Blazing Fast Face Detailer Workflow for ComfyUI

Table of Contents
1. Introduction
First of all, this workflow seems very complicated, but it's actually very easy and you barely have to tweak any of the nodes!
Face Enhancer Ultra is a precision upscaler/enhancer workflow for ComfyUI that targets only the faces in an image. Instead of re-generating the entire picture, it detects faces automatically, creates accurate masks, crops them for high-resolution enhancement, and blends them seamlessly back into the original.
It’s ultra fast because it works only in the low sigma range, which is the final stage of the diffusion process where the image is already well-formed.
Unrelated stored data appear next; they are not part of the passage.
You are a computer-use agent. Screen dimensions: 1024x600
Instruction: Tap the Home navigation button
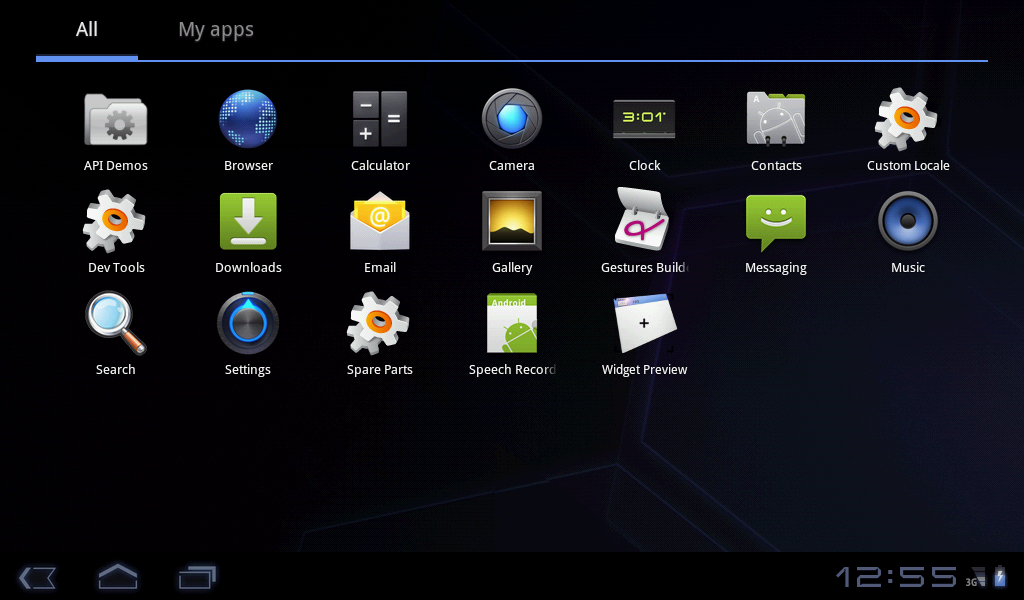[118, 577]
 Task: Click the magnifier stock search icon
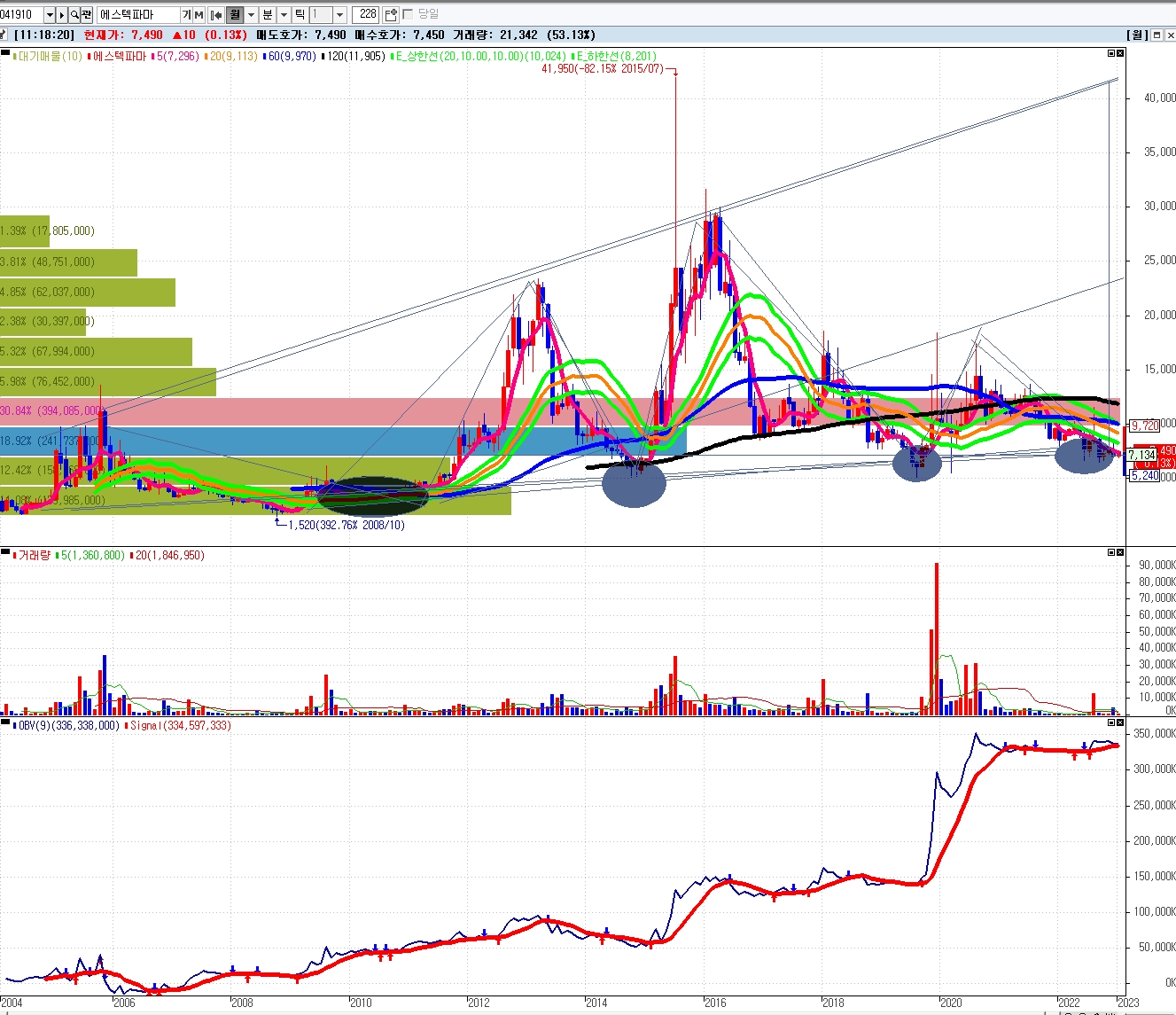pyautogui.click(x=74, y=15)
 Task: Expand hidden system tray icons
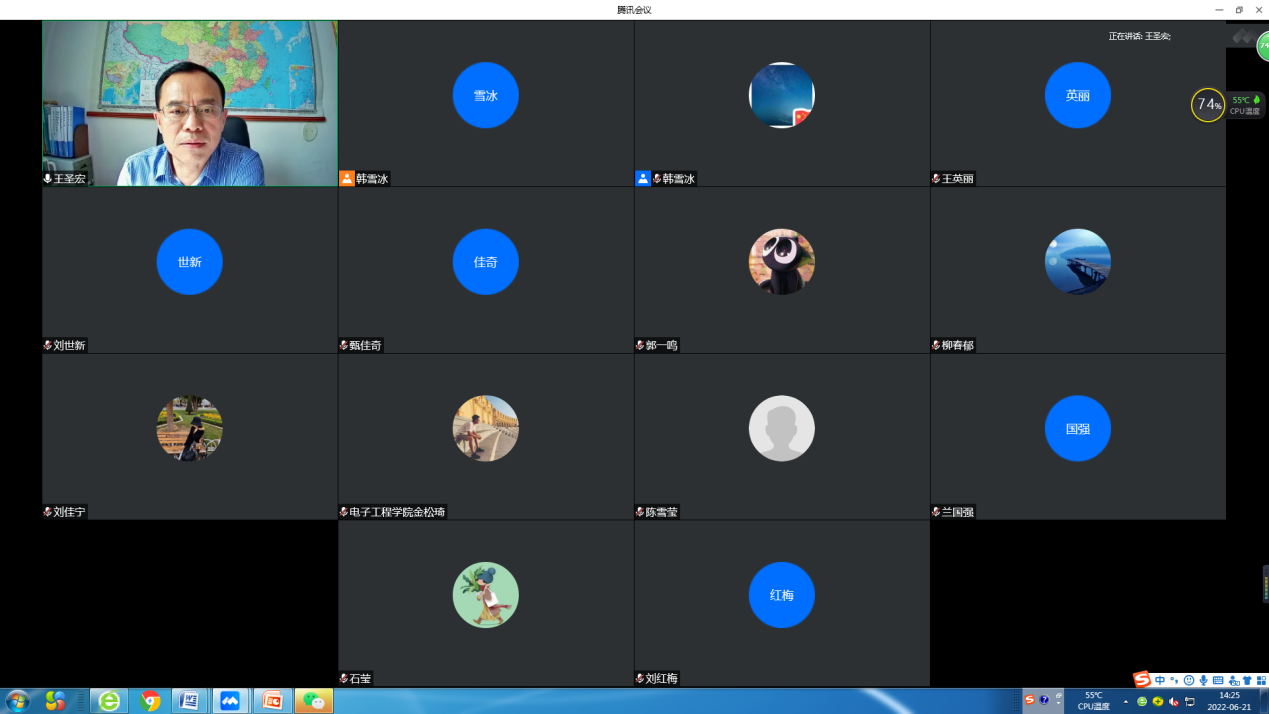coord(1126,701)
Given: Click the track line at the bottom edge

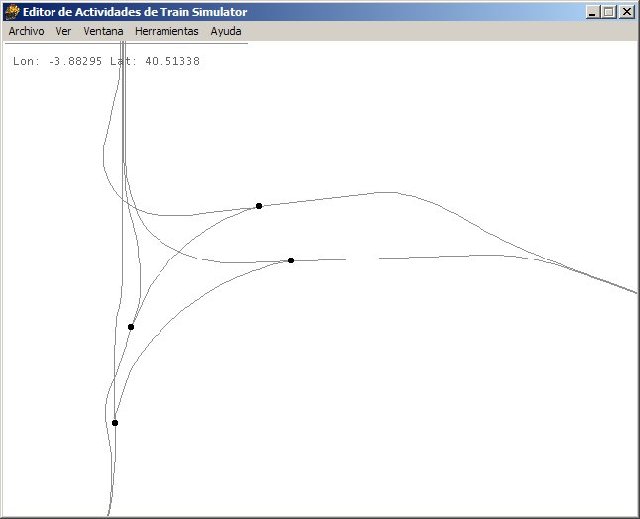Looking at the screenshot, I should click(x=109, y=508).
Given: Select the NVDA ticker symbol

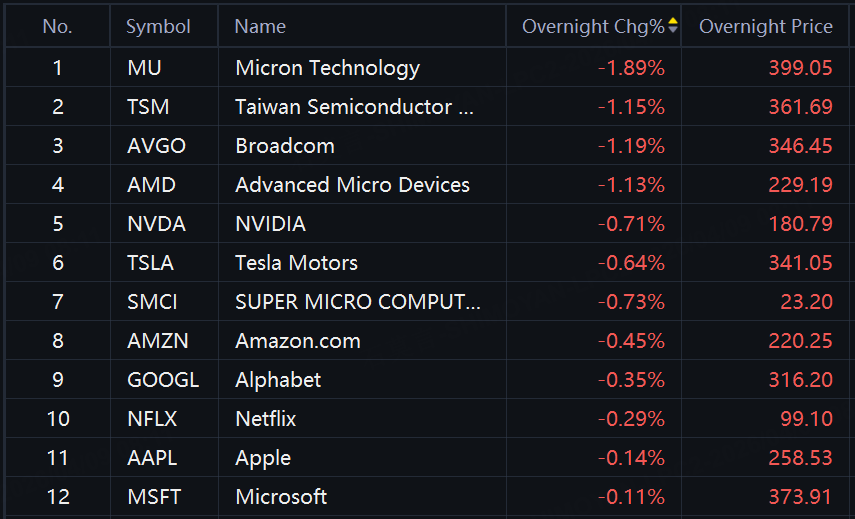Looking at the screenshot, I should [157, 224].

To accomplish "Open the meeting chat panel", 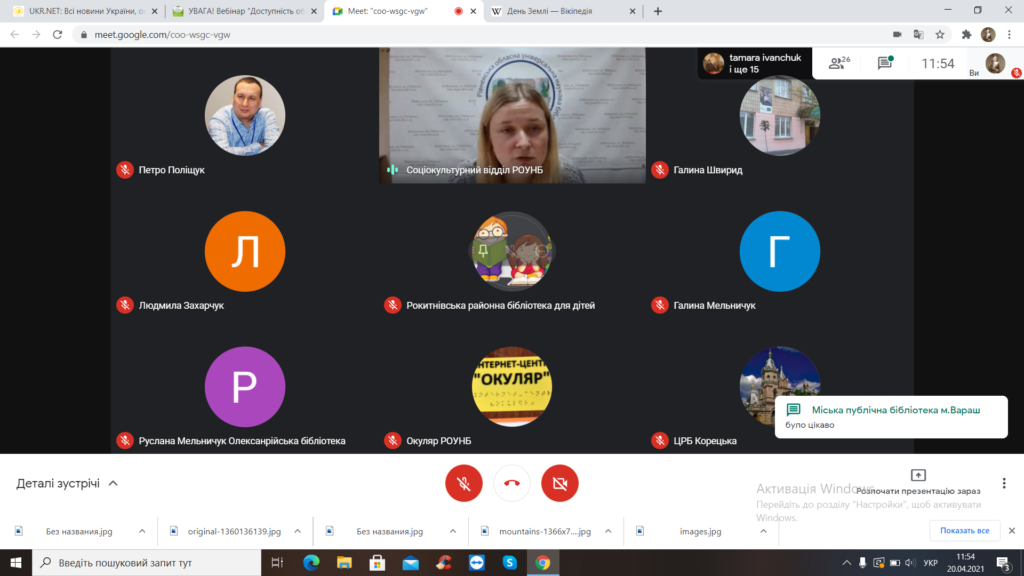I will coord(884,63).

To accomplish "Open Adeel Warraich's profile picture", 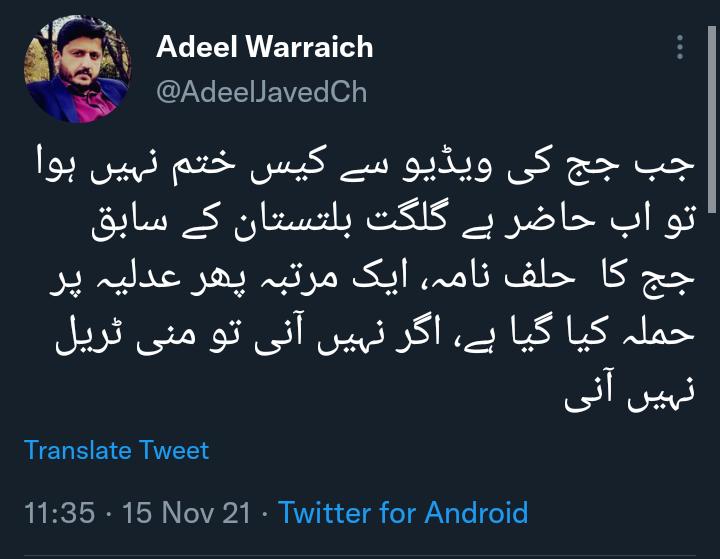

By skipping the high sigmas, the model focuses entirely on adding fine detail rather than reshaping the image, allowing faces to be enhanced in just a few steps without altering their original structure.
2. Requirements & Downloads
To run Face Enhancer Ultra, you will need the latest version of ComfyUI, either installed locally or on a cloud platform, and a GPU with at least 8GB of VRAM. Lower VRAM cards can still run the workflow by reducing the crop resolution in the face size node and/or using a smaller model such as the GGUF version of Flux Krea Blaze.
Below is a table with download links for the workflow and all required models. Place each file in the correct ComfyUI folder before running the workflow.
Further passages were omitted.